NEWS > Mainland
More than 376,000 people evacuated as Typhoon Longwang slams southeast China
2005-10-03 04:07:56 THE ASSOCIATED PRESS

Road workers carry out relief efforts as a sedan has been hit by a fallen tree uprooted by gusts of wind from Typhoon Longwang in Quanzhou, East China's Fujian Province on October 2, 2005. (Xinhua photo)

A bus is stranded in a submerged street in Fuzhou on October 3, 2005, after Typhoon Longwang has raided Fujian Province. (Xinhua photo)

BEIJING, Oct. 3(AP) -- Typhoon Longwang pounded southeast China with heavy winds and rains but appeared to be weakening as it moved inland, weather officials said Monday. There were no immediate reports of injuries.

Some 376,000 people in Fujian province were evacuated to safety Sunday before Longwang struck the eastern coast at 9:35 p.m. (1335 GMT), the official Xinhua News Agency said. More than 38,000 boats were brought back to harbor, Xinhua said.

The storm, which packed high winds and torrential rains, was moving inland toward the city of Longyan on Monday, said an official from the Fujian Meteorological Bureau.

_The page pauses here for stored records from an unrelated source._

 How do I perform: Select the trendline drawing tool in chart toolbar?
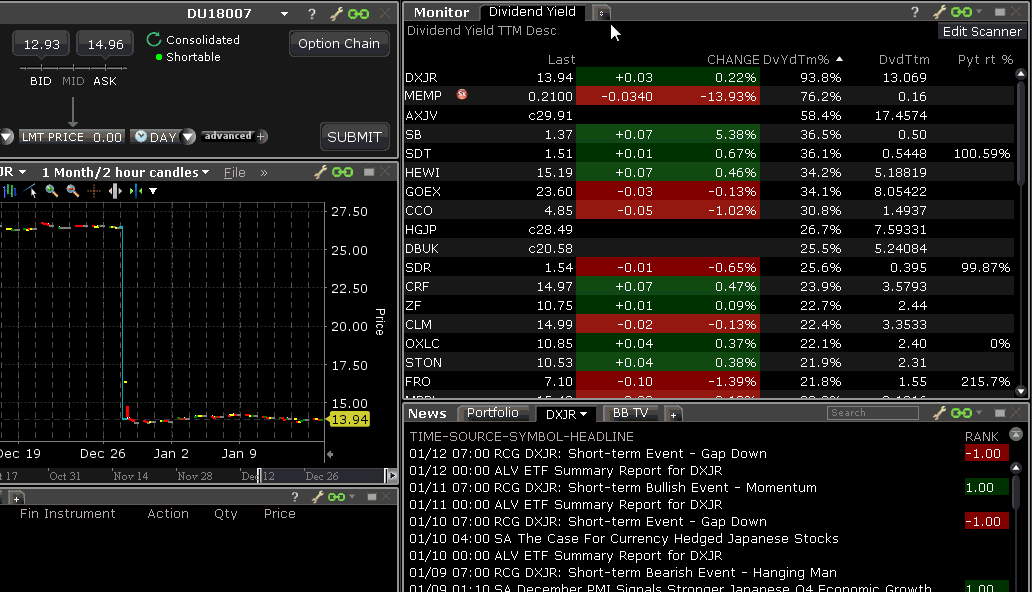click(x=31, y=191)

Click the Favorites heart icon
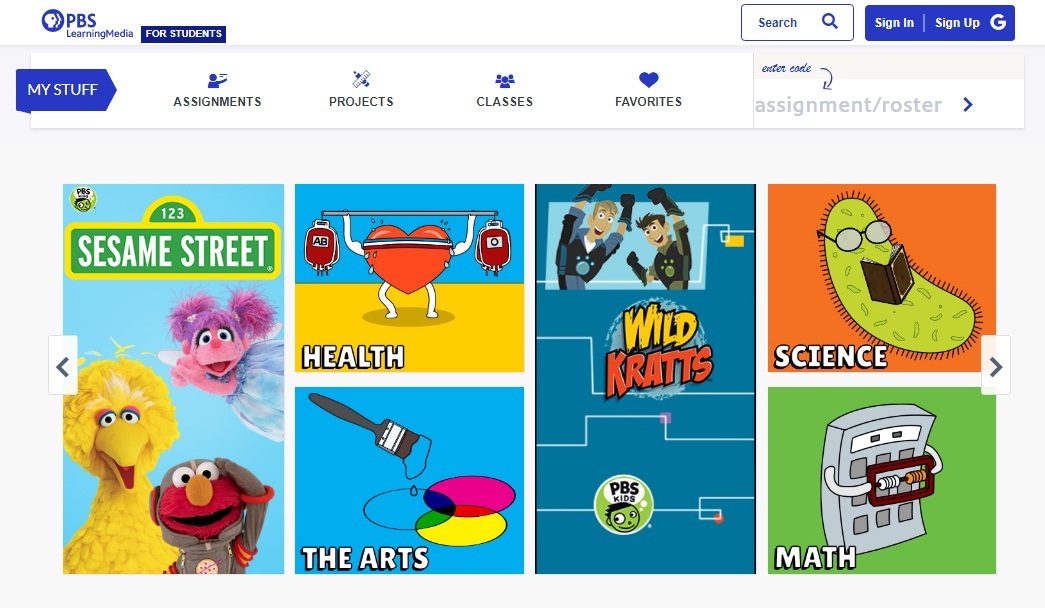pos(648,80)
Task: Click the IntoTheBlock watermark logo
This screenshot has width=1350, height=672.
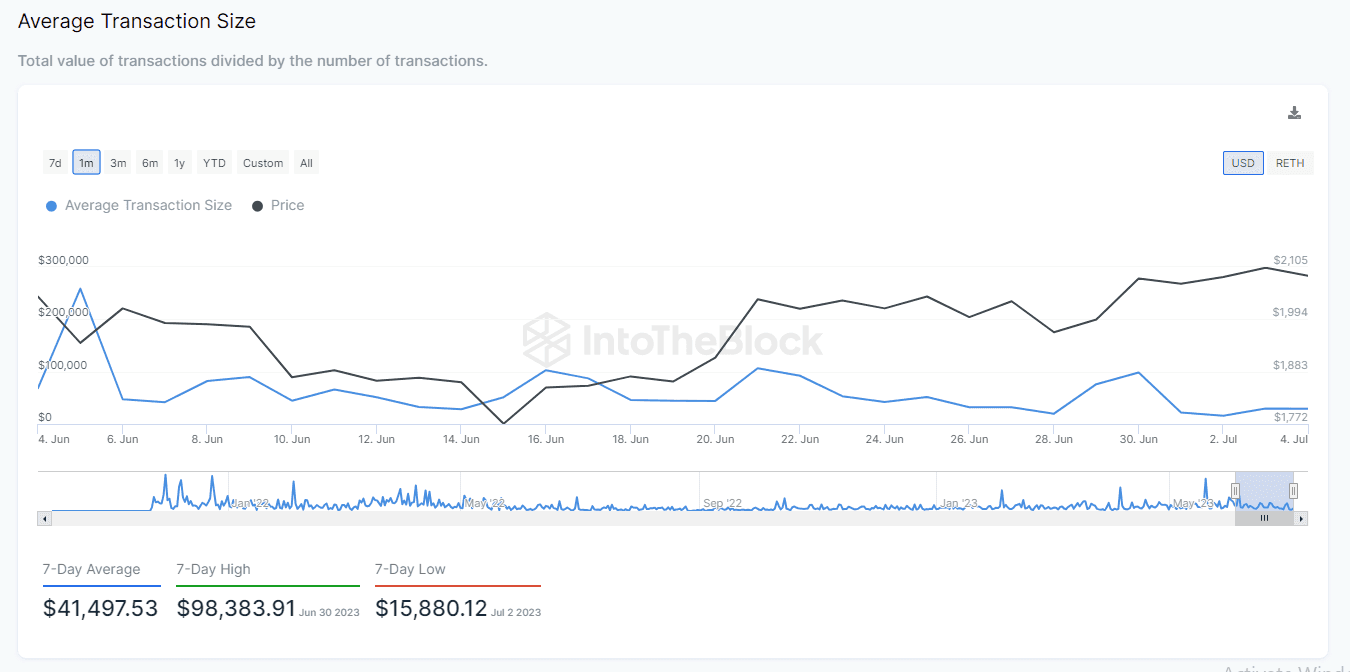Action: click(x=673, y=340)
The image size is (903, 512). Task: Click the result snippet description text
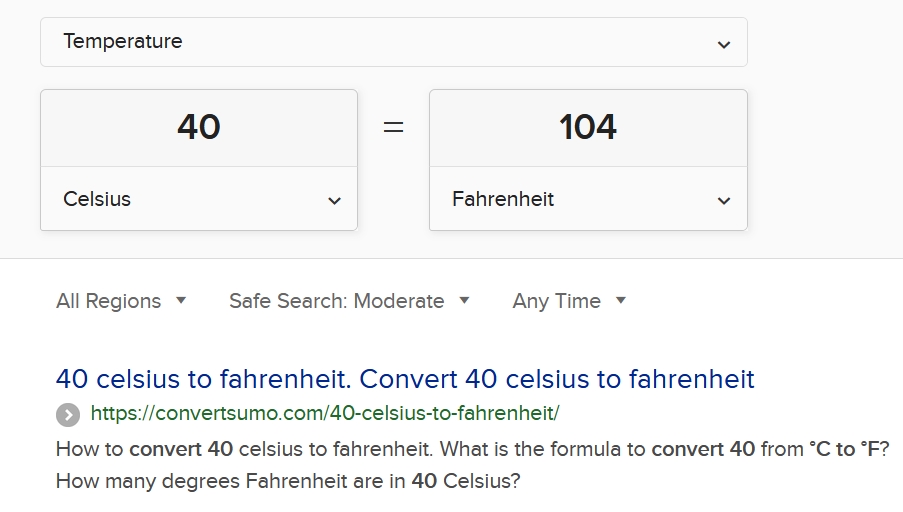472,465
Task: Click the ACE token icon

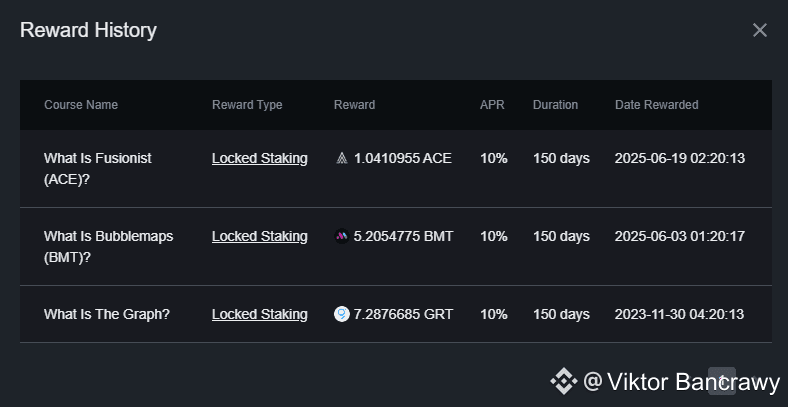Action: pyautogui.click(x=342, y=158)
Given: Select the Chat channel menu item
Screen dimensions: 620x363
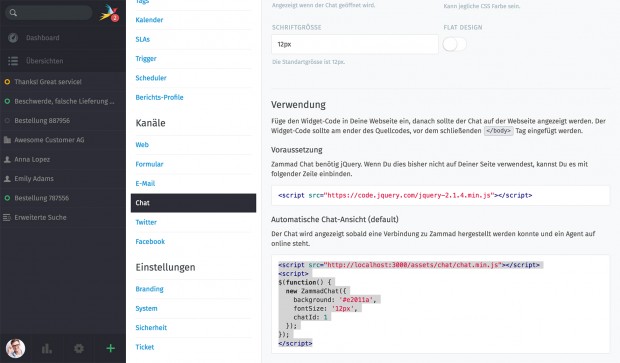Looking at the screenshot, I should point(193,203).
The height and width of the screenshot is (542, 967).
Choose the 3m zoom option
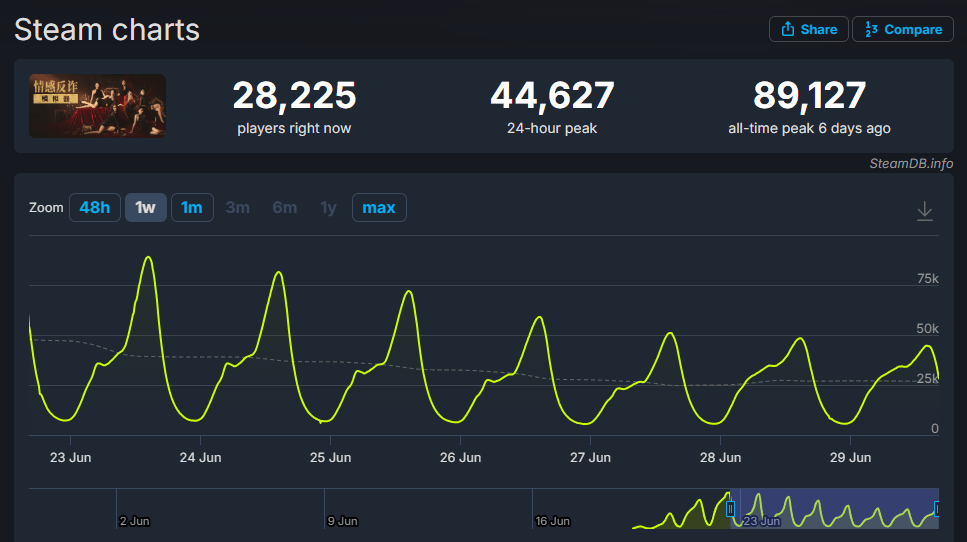[x=237, y=207]
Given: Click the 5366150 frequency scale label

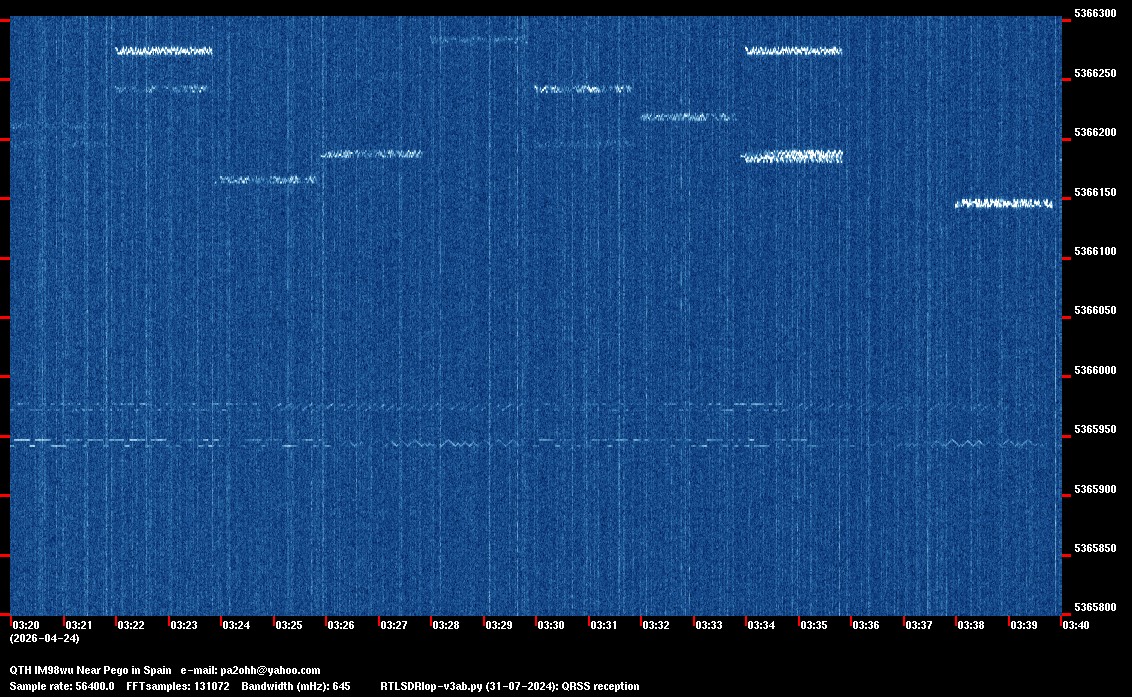Looking at the screenshot, I should 1094,192.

"But it appears to be abating and may be downgraded to a tropical storm later in the day," said the official, who would give only her surname, Wang. She said she was "unclear" if anyone had been injured.

China has suffered numerous heavy storms this year. In September alone, typhoons Talim, Khanun and Damrey killed more than 130 people across the southern part of the country.

Thousands of officials in Fujian had fanned out Sunday to oversee storm preparations, Fujian's anti-flood headquarters said on its Web site. "We must ensure that not one person dies," it said.

Longwang, which means "Dragon King" in Chinese, lashed the island of Taiwan on Sunday before churning toward mainland China. One man died after his house collapsed on him, and one woman was missing after being washed into a raging river, officials said.

Another 46 people suffered minor injuries, and seven houses were destroyed, the island's Disaster Relief Center said.

Officials in Taiwan said at least half a million homes suffered power blackouts, mostly in the city of Hualien, where the typhoon made landfall on the island.